START Information supplied

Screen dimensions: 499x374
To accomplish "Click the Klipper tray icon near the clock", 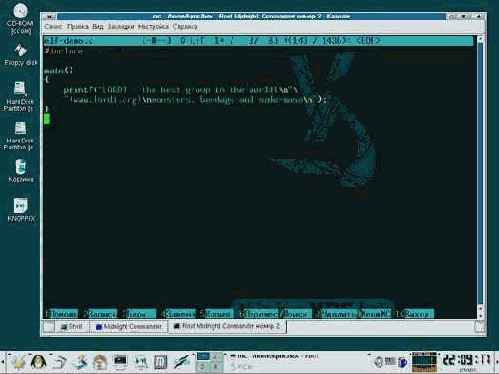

END Information supplied
START Information supplied

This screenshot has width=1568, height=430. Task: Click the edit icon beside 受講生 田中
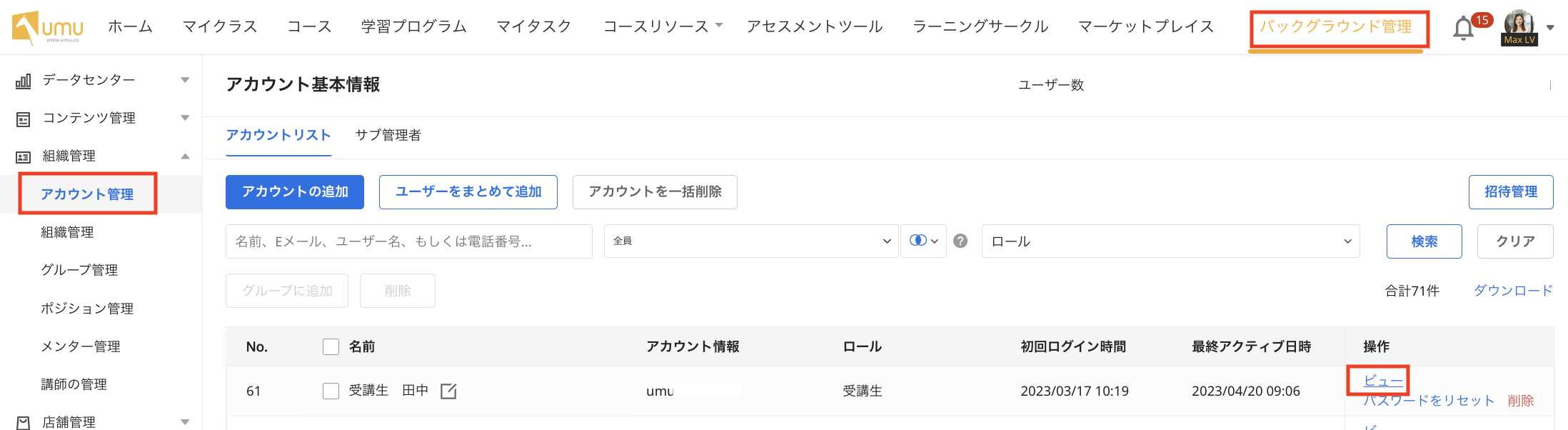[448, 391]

END Information supplied
START Information supplied

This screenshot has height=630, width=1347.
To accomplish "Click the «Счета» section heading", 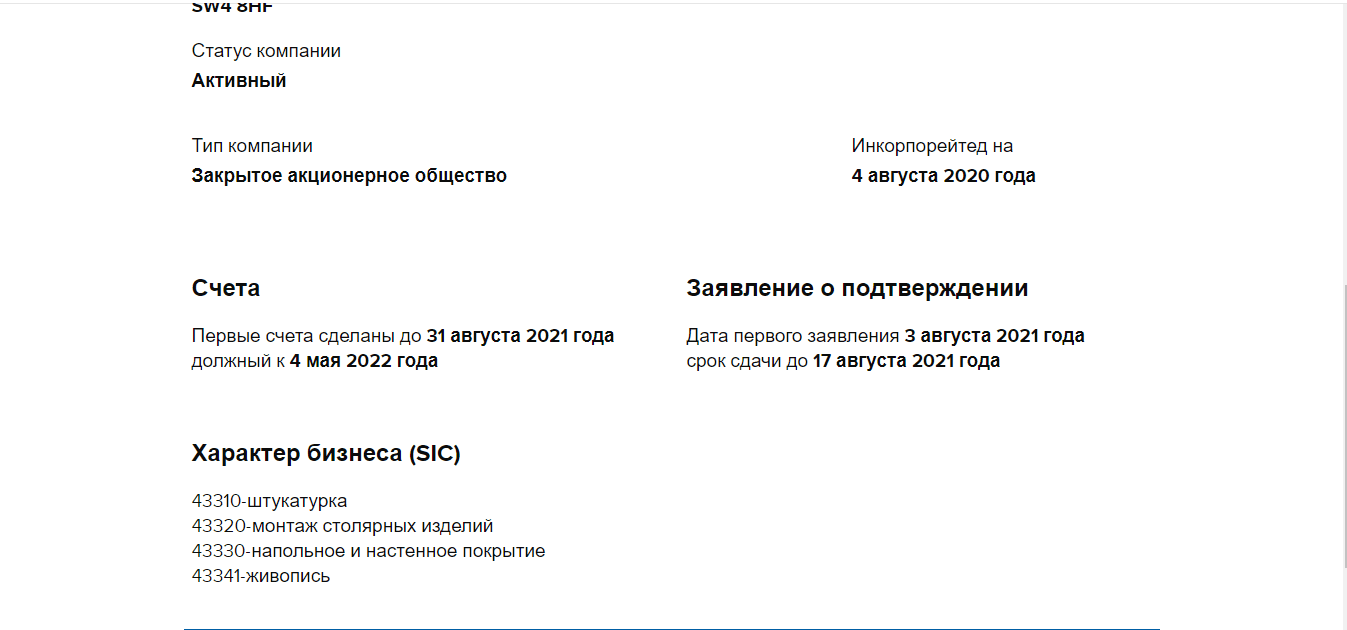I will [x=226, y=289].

END Information supplied

**Directions**. When copying from the data above, print only the lines from the line containing "Screen dimensions: 499x374" to the line containing "the Klipper tray", exactly, and leave the pictures out.

**Output of the task**.
Screen dimensions: 499x374
To accomplish "Click the Klipper tray icon near the clock", 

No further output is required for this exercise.